(Beginning of LISTED RECORDS)

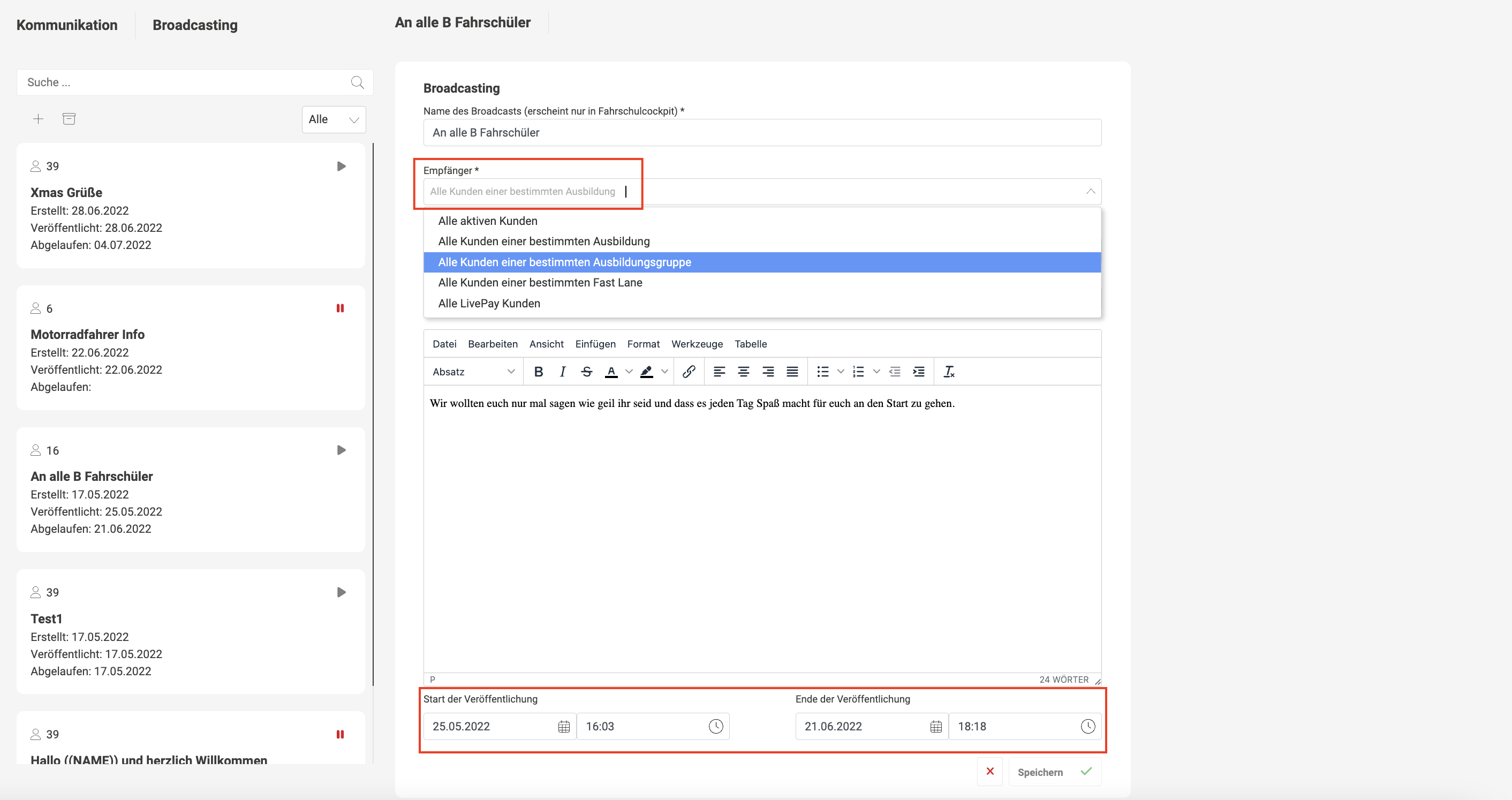Apply strikethrough formatting

click(586, 372)
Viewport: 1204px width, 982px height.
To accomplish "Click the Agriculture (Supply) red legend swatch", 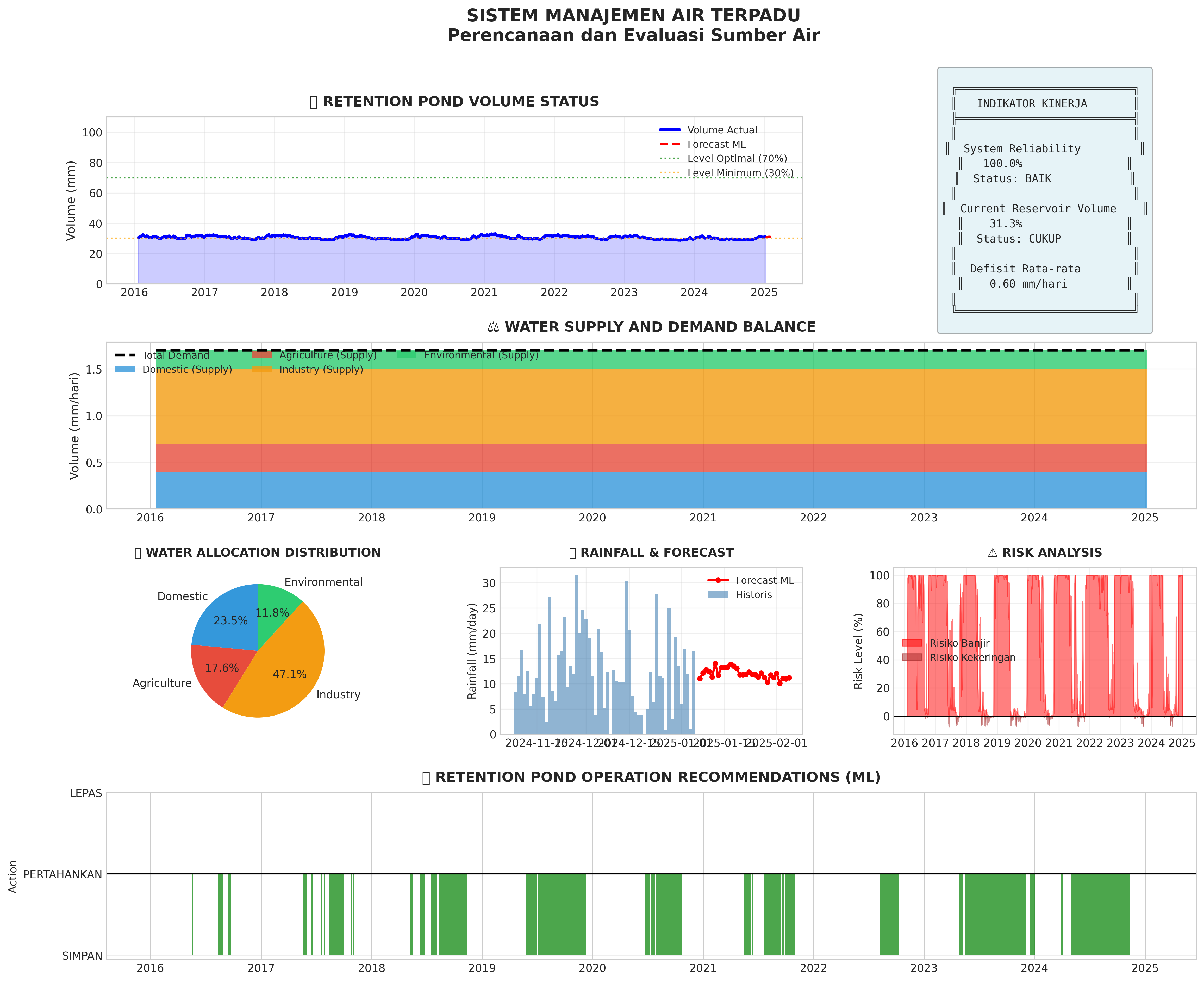I will point(262,355).
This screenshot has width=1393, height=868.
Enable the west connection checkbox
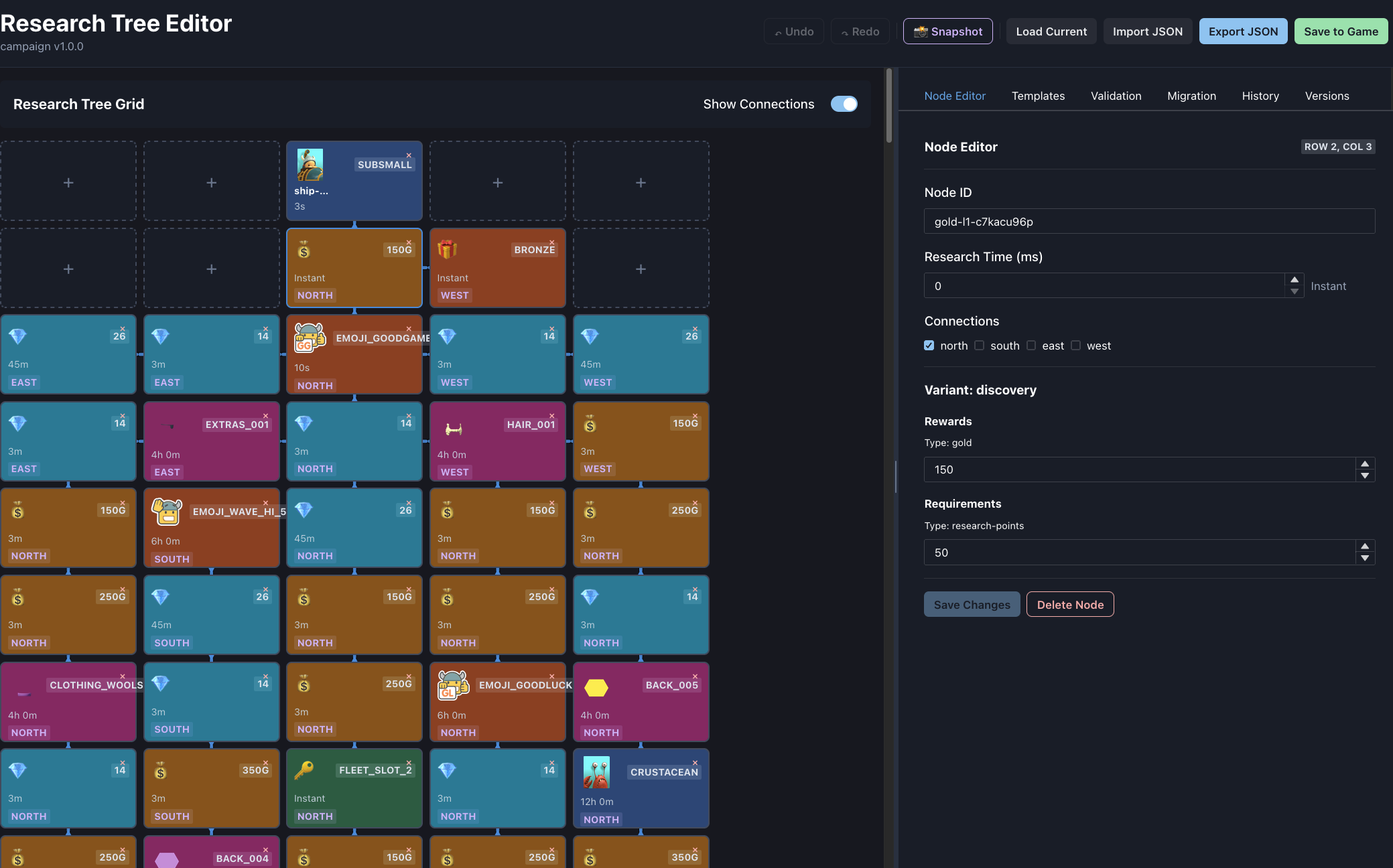point(1075,346)
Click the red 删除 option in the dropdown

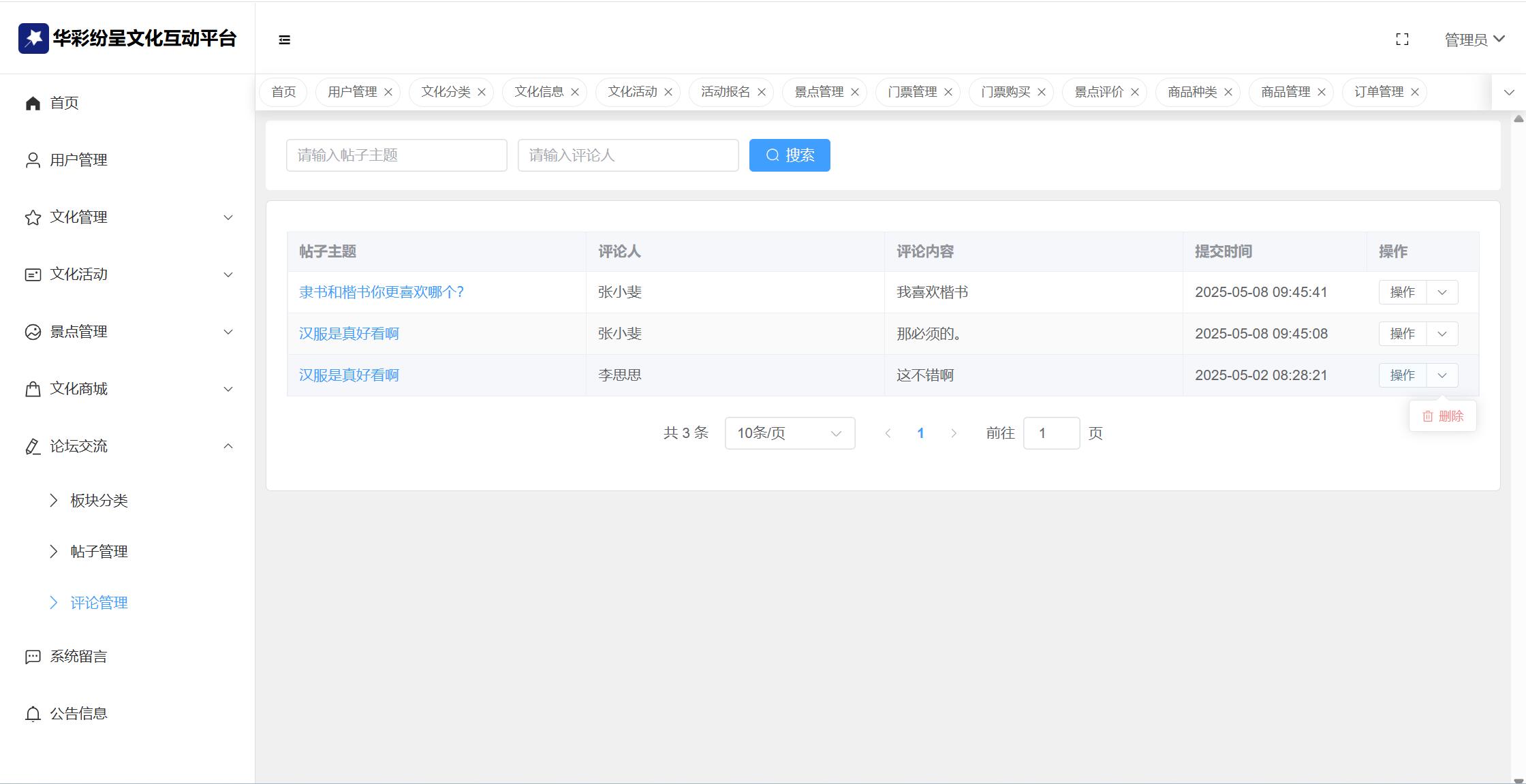[x=1443, y=416]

(End of LISTED RECORDS)

* TASK DIRECTIONS *
In the records above, find the line with "Enable the west connection checkbox" and copy from it through the last line exactly, without the pictures.

* ANSWER SECTION *
Enable the west connection checkbox
point(1075,346)
Click the red 删除 option in the dropdown

[x=1443, y=416]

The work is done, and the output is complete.